Beneath the lurid adrenaline of the Weeknd’s “Blinding Lights,” which Billboard classified as the No. 1 song of all time in 2021, is really a story of emptiness, explains Anima (Jenna Ortega). A superfan of the singer, she tells this to the Weeknd (a.k.a. Abel Tesfaye) himself — while his hands are bound to the bedposts in a hotel room.
Like an acid-trip pop-star spin on Stephen King’s “Misery,” this sequence from “Hurry Up Tomorrow,” a filmic companion to Tesfaye’s latest album (supposedly his final one as the Weeknd), is in some ways the most apt manifestation of the story his music has always circled around: the devil’s bargain of fame, the hedonism that offers a fun-house portal to self-oblivion.
But the film, directed by Trey Edward Shults, who wrote the screenplay with Tesfaye, primarily amounts to an overextended music video that shrinks and cheapens the universe that the Weeknd’s songs gesture toward. Tesfaye plays himself as a heartbroken superstar who exists in a seemingly perpetual bender alongside his best friend and manager, Lee (Barry Keoghan). After losing his voice onstage during a show (based on Tesfaye’s real experience), he finds solace in Anima, a mysterious girl in the crowd, whose obsession with him plunges him into a kind of ego-death horror show.

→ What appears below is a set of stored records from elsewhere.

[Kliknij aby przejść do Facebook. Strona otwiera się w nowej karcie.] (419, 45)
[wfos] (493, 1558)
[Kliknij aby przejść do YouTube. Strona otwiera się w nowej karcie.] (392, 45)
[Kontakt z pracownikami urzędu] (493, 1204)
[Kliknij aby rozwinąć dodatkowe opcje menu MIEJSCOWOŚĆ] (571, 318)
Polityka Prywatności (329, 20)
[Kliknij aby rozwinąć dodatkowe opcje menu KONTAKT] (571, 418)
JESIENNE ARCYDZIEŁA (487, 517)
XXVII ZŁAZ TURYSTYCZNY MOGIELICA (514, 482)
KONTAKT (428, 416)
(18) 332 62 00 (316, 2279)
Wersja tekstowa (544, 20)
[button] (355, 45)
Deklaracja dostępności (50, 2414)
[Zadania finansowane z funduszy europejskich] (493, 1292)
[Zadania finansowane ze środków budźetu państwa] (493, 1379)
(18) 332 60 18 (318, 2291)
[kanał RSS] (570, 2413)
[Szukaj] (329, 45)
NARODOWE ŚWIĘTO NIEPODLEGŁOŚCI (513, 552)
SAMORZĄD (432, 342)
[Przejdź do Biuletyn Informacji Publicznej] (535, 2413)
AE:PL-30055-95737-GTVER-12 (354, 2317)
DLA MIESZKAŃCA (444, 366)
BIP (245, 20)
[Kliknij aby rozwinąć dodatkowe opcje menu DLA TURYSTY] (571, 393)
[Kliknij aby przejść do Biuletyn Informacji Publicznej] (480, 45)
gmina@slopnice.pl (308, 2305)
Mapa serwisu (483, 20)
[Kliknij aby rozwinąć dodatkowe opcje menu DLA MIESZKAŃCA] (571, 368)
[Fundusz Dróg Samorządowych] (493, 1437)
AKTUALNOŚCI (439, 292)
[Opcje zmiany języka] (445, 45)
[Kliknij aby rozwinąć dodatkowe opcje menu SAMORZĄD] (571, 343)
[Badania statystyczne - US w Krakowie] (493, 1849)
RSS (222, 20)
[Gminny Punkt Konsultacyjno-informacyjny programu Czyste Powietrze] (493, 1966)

This would all seem to make for a proper farewell to a musical identity that has always gravitated toward the darkly cinematic. It was in the alt-R&B sound he helped pioneer and the shadowy persona he cultivated; the conceptual trilogy of his latest three albums all featured a distinct protagonist traversing underworlds and afterlives (and, at one point, winding up with a bandaged nose à la Jack Nicholson’s private eye in “Chinatown”).
But that kind of scene-setting sensibility in music doesn’t provide enough meat for the actual human drama that fuels feature-length storytelling. Ironically, the perfect — or worst, depending on how you see it — person to tell this to Tesfaye would be Shults, whose last feature, “Waves,” was, despite its big feelings and contrived traumas, built mainly as a stylized container for the movie’s soundtrack.

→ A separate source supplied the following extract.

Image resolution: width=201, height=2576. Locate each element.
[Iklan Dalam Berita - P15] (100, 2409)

Together, the pair have brought out the worst impulses in each other, making a psycho thriller whose paper-thin narrative is driven by aesthetics, along with the juvenile belief that the more overtly twisted things look and sound, the deeper the ideas. This applies even to Tesfaye’s acting, which, while at times workable, appears to be guided by the notion that good acting requires a lot (truly, a lot) of scenes with tears rolling down cheeks.
What we’re left with is mostly just atmosphere, vaguely heightened sketches of characters and a faint allegory about the dark side of stardom — all the ingredients that might work in the visceral and evocative world of Tesfaye’s videos, but not in a movie. Underneath the blinding lights, the Weeknd has always told us, is a hollow core. In that regard, the movie has mirrored the music.
Hurry Up Tomorrow
Rated R for language, drug use, some bloody violence and brief nudity. Running time: 1 hour 45 minutes. In theaters.